Translating as a Heritage Speaker: Explorations and Reflections

Essay by Lauren Kim

“Fluency,” Identification, and Belonging

Most universities, including my alma mater, the University of Pennsylvania, have separate student organizations for Asian students. Korean students, for instance, can choose between the Korean American Student Association, or the corresponding group for international students. The divide between these two factions is strong, as many of my peers and friends testify. (It’s worth noting that the Korean American translators I spoke to for this article largely agreed as well.) 

Personally, I remember walking up to Penn’s club rush tables as a new student and finding the aforementioned two tables. I didn’t know the difference at the time, and had approached the international student table first. The students manning the booth gave me a quick once-over, and immediately directed me to the Korean Student Association the next table over. I found this casual profiling ironically humorous then, and still do; however, it is also this sort of instinctive separation within Korean spaces that makes me question my own Koreanness.

My parents came to the U.S. as graduate students to study at Penn, speaking English as a second language. When I told them about my club rush experience, they sympathized with the international students, citing insecurities around their own language proficiency at the time. Rather than intending to alienate Korean Americans, they suggested, perhaps the Korean students were nervous about our own English fluency. To associate with Korean Americans was to, in a sense, be faced with their own language inadequacies, every time they spoke to us.

This, of course, does not apply for all Korean or Asian international students. However, I’m fascinated by the existence of this language ideology. Anyone who’s attempting to learn a foreign language knows the inherent embarrassment of having practice conversations and stumbling through sentences, confronting vocabulary gaps, and having your pronunciation corrected.
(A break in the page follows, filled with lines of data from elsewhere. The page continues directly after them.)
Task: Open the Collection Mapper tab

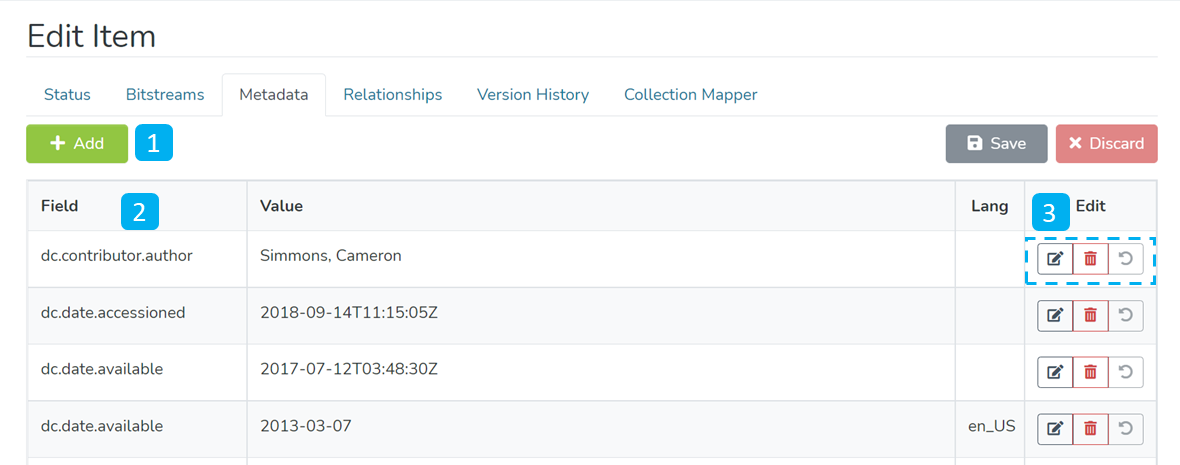Action: click(690, 95)
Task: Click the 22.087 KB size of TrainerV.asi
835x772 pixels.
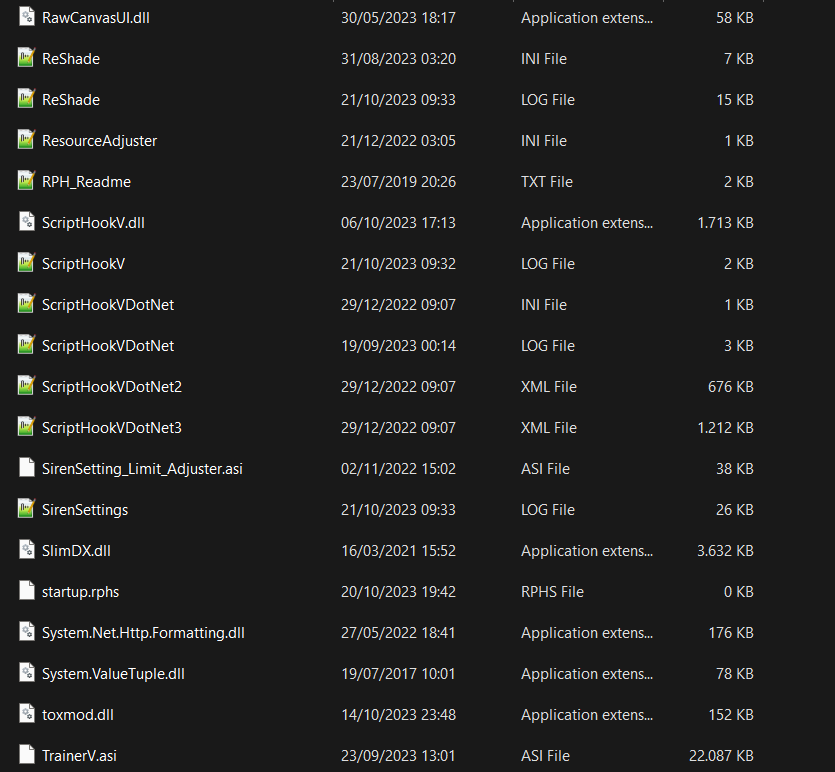Action: [x=719, y=756]
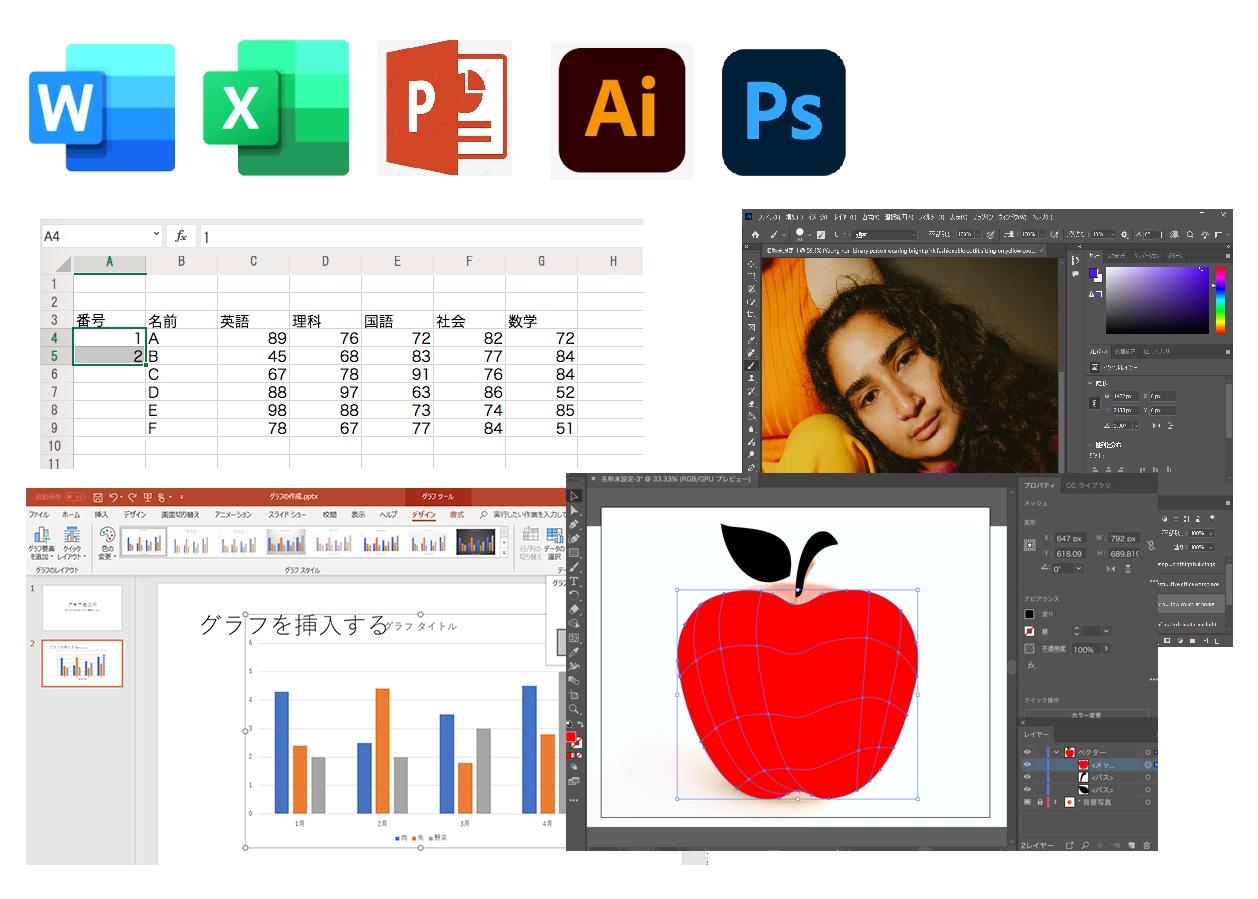Hide the ベクター layer using its eye icon
This screenshot has height=899, width=1258.
[1027, 752]
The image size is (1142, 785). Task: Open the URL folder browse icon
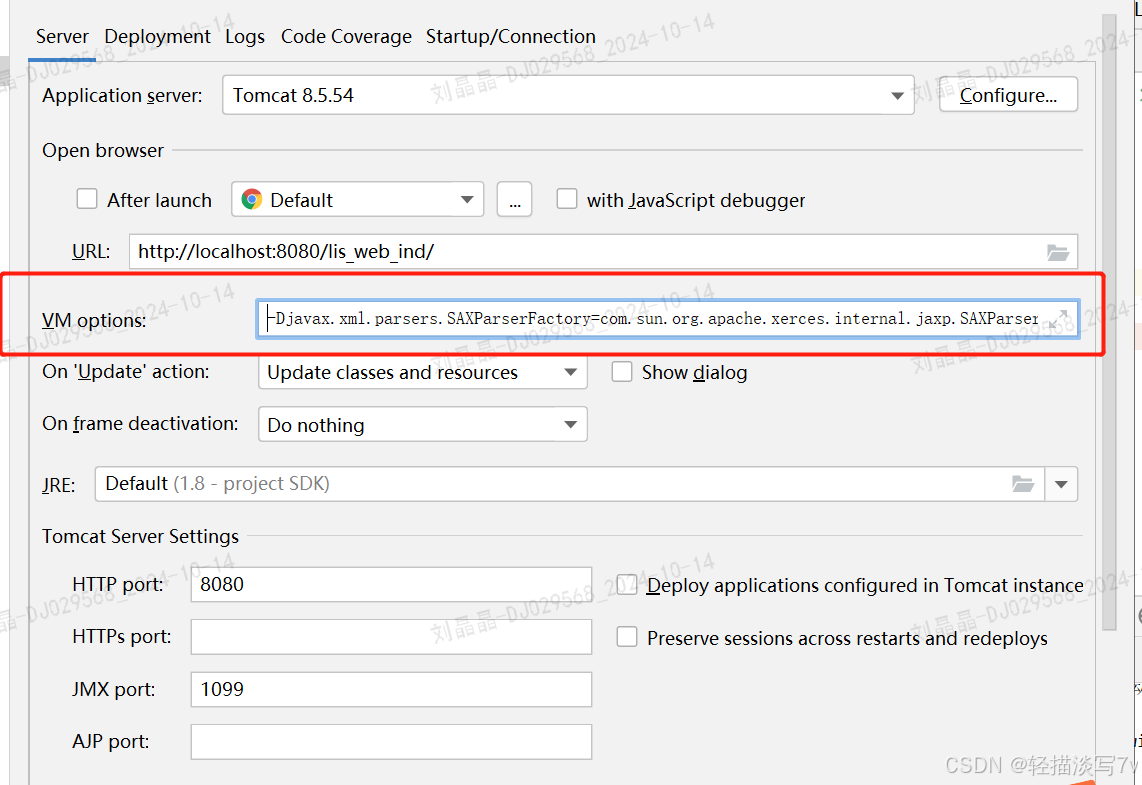click(1058, 251)
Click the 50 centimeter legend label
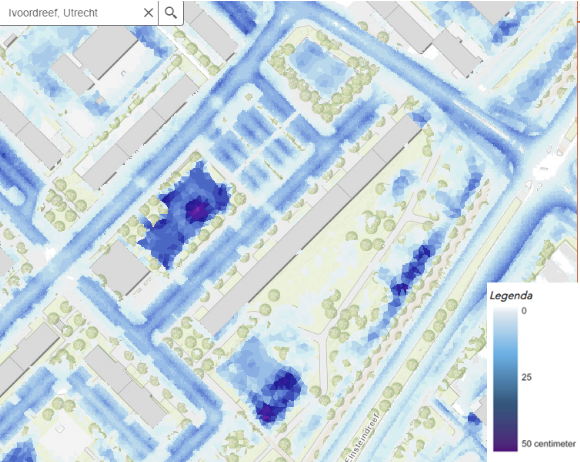Viewport: 580px width, 462px height. [x=549, y=444]
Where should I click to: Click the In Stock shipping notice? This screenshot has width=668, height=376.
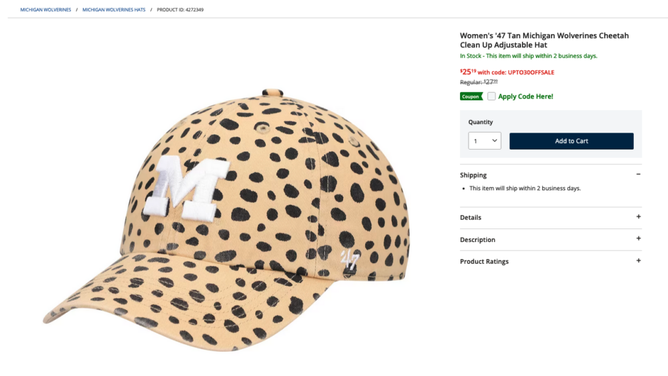(x=528, y=56)
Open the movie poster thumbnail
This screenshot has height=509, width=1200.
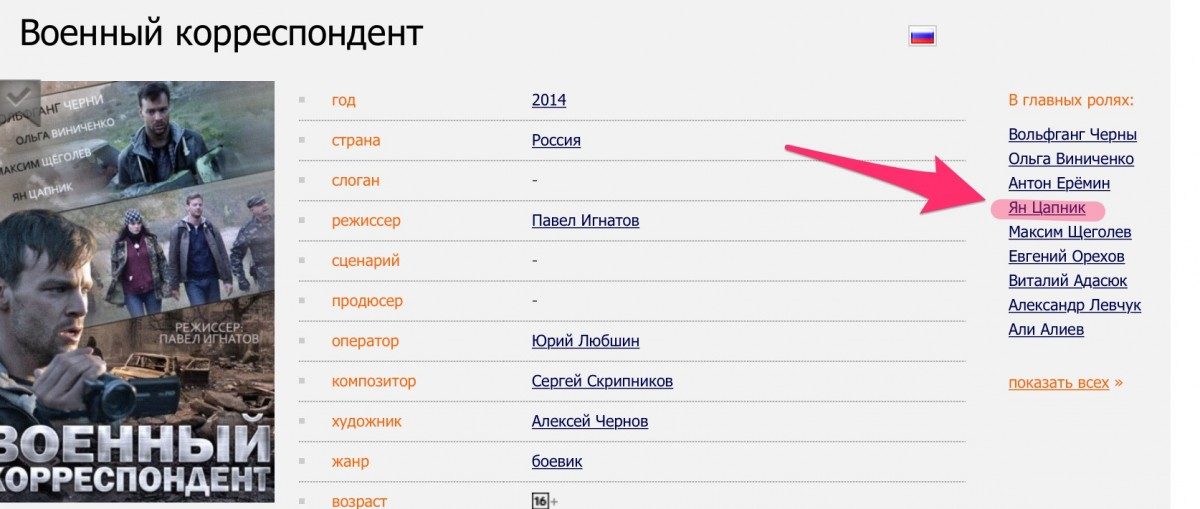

It seems hyperbolic, but it truly feels agonizing at times. I’ve spoken French since I was five, and I still struggle to speak it out loud with my Francophone colleagues. I know I’m fully capable, but there’s still this nagging thought in the back of my head that it’s not enough, especially when sitting opposite a native fluency.

There is so much shame and embarrassment tied up in experiences of language learning and maintenance. Why is it that we desire totality? What is it about the label of “fluent” or “native” that is so desirable yet slippery to define?

This spring, I sat down with several Asian American translators to discuss their approaches to translation, and how their relationship to language impacts their self-identity. I wanted specifically to highlight the voices of those I feel are often marginalized in discussions of translation: fan translators, hobby translators, online translators, and heritage speakers. The four translators I spoke to are similar in many respects: we are all 1.5 or second generation East Asians, fluent in English, and born/raised in the U.S. or Canada. I acknowledge that the Asian diasporic community and the heritage speaker community are both incredibly diverse, and do not presume that these conversations can make any broad claims or generalizations about the Asian diasporic experience. Rather, I see these interviews as touchstones and mirrorings of my own personal experiences and reflections.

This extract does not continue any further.